▸ Task goal
Begin at the line containing "Open the 69 forks count" in the records below, end at the line containing "The image size is (954, 451).", and retype each line in that span exactly. No other line and no image should appear.

[Data extracted from a collection]
* * *

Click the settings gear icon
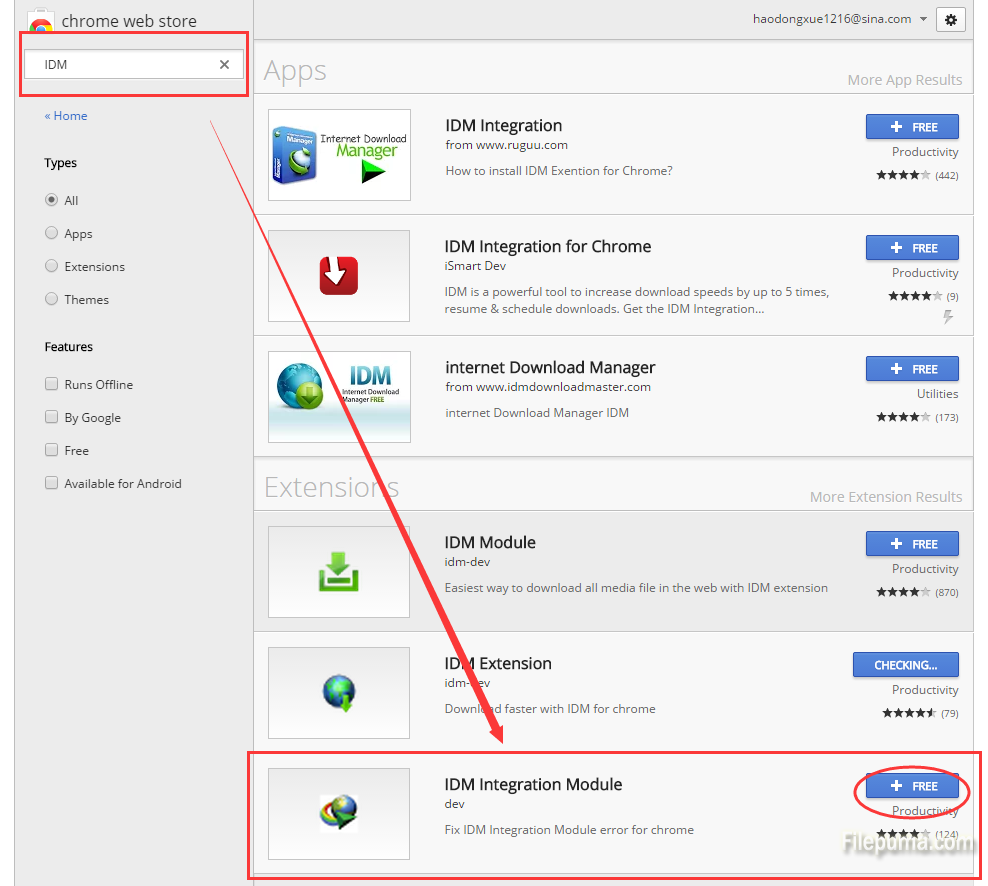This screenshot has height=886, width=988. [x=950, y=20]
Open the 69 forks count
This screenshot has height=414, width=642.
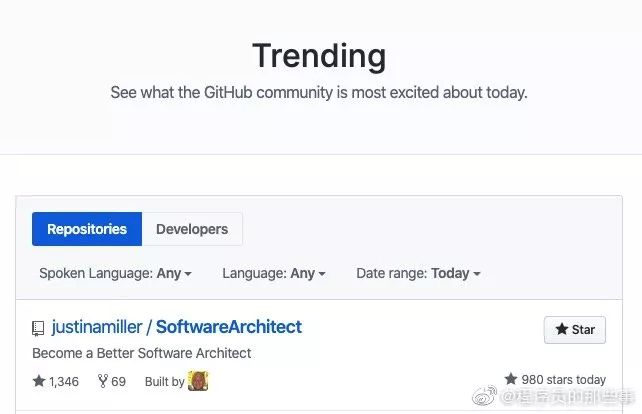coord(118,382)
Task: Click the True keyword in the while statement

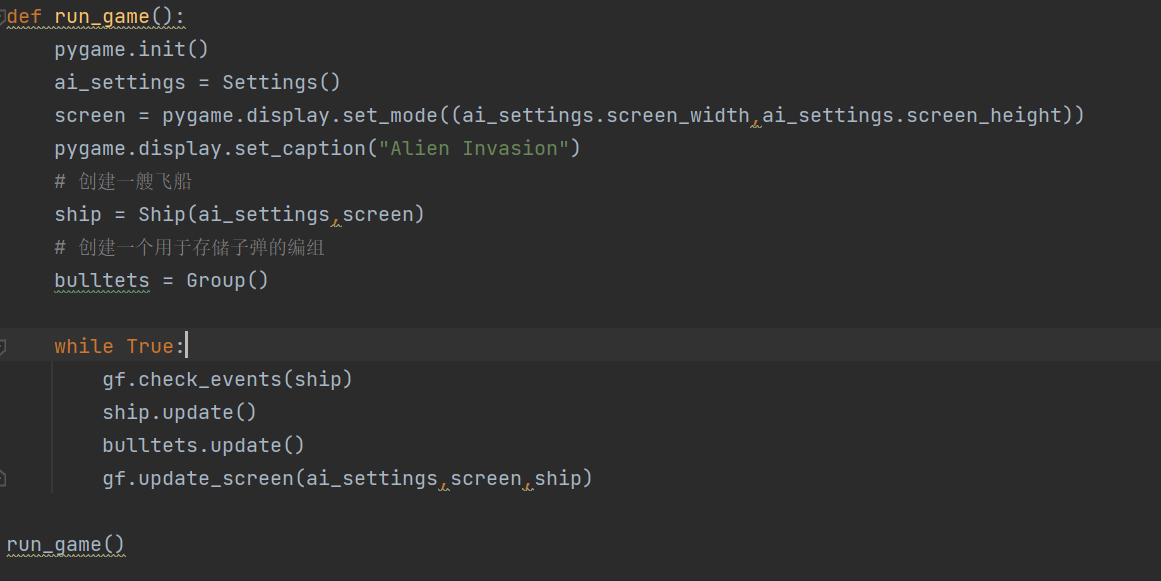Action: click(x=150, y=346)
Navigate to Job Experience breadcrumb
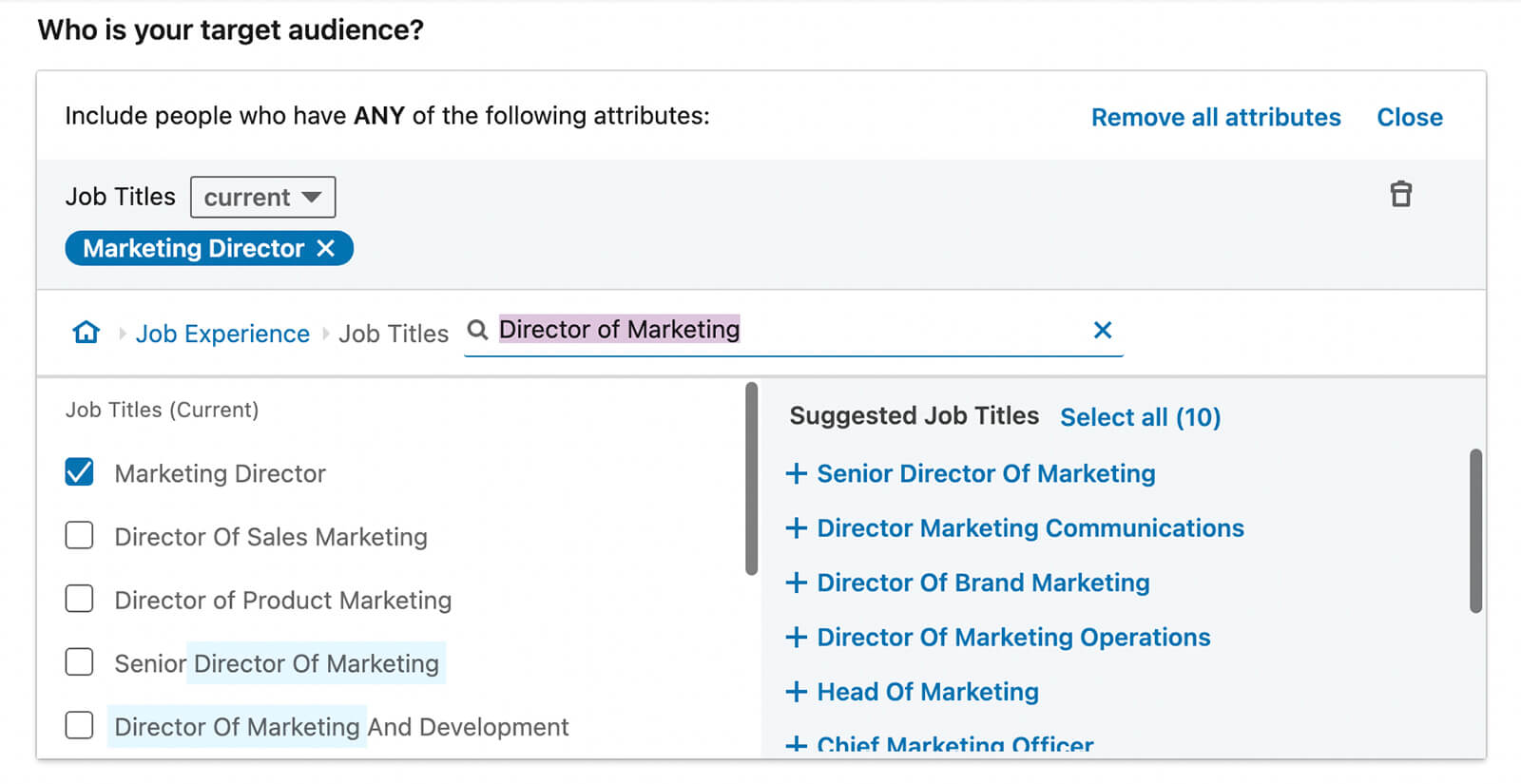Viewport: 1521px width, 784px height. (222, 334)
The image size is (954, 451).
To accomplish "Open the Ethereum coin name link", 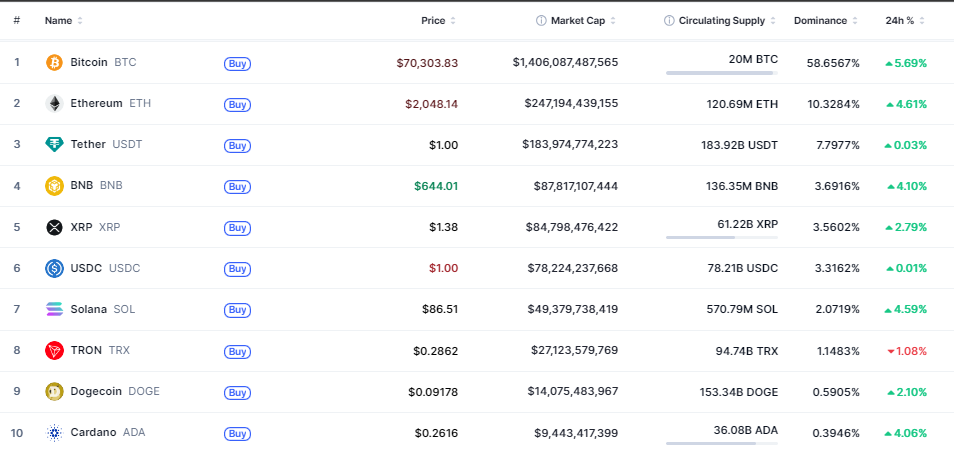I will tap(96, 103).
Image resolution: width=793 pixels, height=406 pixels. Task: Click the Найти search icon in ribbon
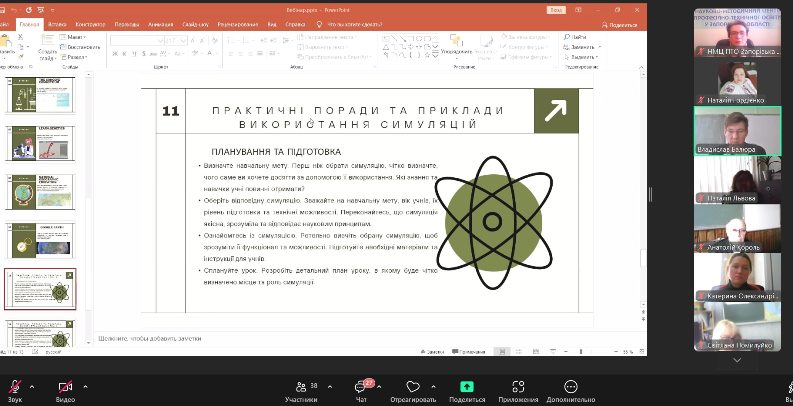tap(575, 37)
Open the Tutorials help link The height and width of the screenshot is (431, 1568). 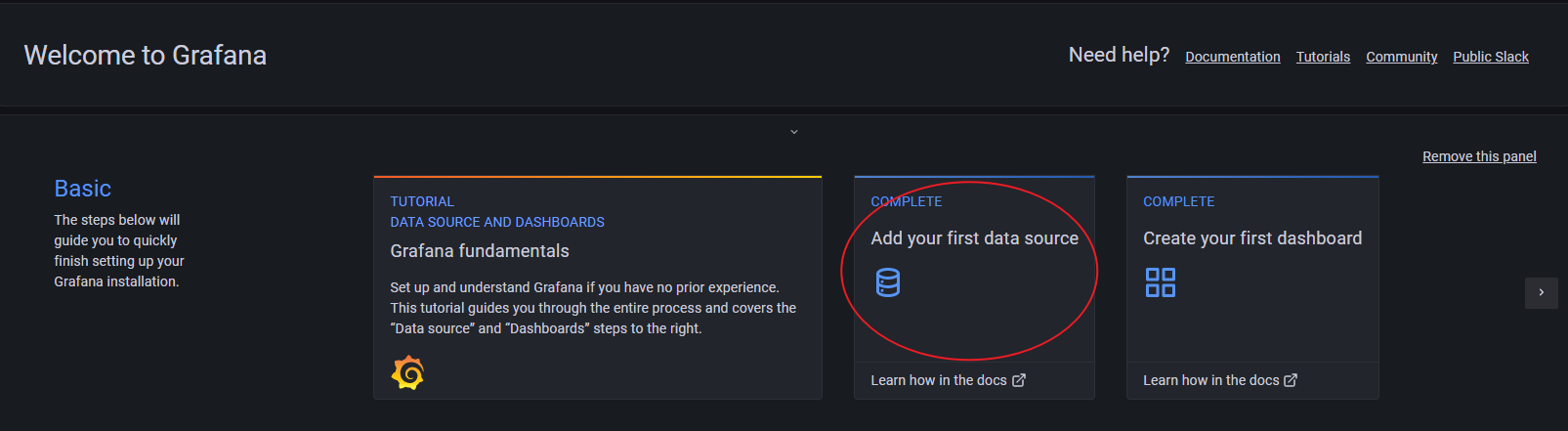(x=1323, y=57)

* * *

▸ Response to the exercise
Open the 69 forks count
This screenshot has height=414, width=642.
coord(118,382)
Task: Click the True keyword in the while statement

Action: click(x=150, y=346)
Navigate to Job Experience breadcrumb
Viewport: 1521px width, 784px height. (222, 334)
The image size is (954, 451).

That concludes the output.